**Supplied records**
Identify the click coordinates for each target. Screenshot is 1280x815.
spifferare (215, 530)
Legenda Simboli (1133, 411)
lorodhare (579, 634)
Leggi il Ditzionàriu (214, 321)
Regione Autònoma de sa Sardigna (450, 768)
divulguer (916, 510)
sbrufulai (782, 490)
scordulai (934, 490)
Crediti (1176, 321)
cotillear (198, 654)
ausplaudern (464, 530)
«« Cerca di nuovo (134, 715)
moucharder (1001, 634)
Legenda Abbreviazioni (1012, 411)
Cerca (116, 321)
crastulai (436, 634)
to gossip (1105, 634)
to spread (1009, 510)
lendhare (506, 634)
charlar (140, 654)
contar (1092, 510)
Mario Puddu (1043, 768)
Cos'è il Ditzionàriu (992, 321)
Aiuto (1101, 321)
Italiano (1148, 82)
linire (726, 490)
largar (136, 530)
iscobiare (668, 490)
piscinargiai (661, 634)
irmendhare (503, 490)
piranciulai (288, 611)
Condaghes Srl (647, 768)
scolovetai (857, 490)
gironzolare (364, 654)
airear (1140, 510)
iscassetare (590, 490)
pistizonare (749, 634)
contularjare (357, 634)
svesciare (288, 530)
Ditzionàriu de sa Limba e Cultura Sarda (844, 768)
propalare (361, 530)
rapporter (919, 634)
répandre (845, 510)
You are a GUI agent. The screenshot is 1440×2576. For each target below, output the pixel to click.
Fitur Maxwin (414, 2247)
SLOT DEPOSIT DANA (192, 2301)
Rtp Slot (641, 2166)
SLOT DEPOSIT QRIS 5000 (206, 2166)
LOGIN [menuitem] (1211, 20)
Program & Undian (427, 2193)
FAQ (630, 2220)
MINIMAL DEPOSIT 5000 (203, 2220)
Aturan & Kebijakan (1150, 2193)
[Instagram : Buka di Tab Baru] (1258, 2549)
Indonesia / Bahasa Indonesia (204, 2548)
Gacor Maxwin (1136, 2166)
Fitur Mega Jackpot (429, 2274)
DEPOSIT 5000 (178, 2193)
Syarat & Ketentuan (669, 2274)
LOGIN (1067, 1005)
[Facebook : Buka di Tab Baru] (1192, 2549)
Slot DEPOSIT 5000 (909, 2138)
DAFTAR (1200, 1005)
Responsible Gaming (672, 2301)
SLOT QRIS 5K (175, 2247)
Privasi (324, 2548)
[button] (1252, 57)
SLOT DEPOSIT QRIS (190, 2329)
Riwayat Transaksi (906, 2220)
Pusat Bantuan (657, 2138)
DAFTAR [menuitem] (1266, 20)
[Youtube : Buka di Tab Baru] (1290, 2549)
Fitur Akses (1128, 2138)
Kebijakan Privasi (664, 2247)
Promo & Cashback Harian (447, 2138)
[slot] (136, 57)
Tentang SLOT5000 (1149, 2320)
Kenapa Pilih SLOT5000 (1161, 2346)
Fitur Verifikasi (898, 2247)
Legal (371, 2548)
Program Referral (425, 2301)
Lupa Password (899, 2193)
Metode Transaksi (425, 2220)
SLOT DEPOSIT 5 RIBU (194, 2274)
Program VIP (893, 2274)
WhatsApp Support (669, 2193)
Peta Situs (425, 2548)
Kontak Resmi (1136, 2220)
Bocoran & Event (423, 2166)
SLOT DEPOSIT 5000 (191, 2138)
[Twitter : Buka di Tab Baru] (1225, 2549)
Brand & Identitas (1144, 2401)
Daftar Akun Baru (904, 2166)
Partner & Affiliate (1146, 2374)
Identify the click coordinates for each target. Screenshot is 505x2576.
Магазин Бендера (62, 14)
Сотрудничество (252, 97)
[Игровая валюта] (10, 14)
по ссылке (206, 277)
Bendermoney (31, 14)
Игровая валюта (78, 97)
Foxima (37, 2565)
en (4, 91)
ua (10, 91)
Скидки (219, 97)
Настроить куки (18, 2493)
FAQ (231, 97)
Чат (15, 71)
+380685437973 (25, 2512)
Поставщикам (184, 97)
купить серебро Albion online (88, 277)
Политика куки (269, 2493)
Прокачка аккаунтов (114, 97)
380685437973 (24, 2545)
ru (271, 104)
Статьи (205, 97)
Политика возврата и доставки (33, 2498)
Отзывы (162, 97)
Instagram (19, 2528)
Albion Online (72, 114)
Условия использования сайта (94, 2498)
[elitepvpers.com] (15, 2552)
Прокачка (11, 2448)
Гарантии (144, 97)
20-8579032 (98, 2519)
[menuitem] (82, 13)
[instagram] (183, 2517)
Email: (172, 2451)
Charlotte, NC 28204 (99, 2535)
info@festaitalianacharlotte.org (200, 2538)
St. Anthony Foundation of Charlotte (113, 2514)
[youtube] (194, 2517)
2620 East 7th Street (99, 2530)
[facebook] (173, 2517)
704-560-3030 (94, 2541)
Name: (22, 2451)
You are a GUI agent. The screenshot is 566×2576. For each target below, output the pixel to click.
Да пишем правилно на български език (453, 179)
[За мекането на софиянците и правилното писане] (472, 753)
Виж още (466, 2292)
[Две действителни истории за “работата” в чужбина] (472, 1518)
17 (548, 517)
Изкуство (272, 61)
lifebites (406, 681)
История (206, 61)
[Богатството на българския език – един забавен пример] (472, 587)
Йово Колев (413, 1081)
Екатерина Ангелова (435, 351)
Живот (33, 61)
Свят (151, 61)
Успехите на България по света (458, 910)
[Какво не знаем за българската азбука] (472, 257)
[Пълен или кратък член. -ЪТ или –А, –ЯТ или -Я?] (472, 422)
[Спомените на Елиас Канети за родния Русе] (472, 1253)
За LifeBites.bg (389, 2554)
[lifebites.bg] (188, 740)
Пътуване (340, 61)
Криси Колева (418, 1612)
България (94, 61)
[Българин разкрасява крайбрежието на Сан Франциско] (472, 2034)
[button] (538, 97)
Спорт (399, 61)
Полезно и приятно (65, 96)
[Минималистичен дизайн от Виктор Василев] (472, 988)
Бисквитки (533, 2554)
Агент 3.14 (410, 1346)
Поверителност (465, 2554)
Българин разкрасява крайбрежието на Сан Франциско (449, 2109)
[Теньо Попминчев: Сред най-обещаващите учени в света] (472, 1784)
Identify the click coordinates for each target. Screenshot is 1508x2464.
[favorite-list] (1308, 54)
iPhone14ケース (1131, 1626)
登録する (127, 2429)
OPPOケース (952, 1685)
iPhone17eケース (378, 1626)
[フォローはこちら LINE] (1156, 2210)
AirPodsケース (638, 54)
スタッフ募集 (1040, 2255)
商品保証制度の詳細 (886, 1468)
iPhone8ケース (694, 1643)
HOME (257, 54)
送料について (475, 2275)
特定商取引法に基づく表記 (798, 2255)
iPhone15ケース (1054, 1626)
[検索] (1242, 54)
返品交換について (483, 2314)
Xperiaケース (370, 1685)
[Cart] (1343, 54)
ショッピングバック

**Problem**
Count the lines in the entries above that include the string "Identify", then give only that figure.

**Response area**
3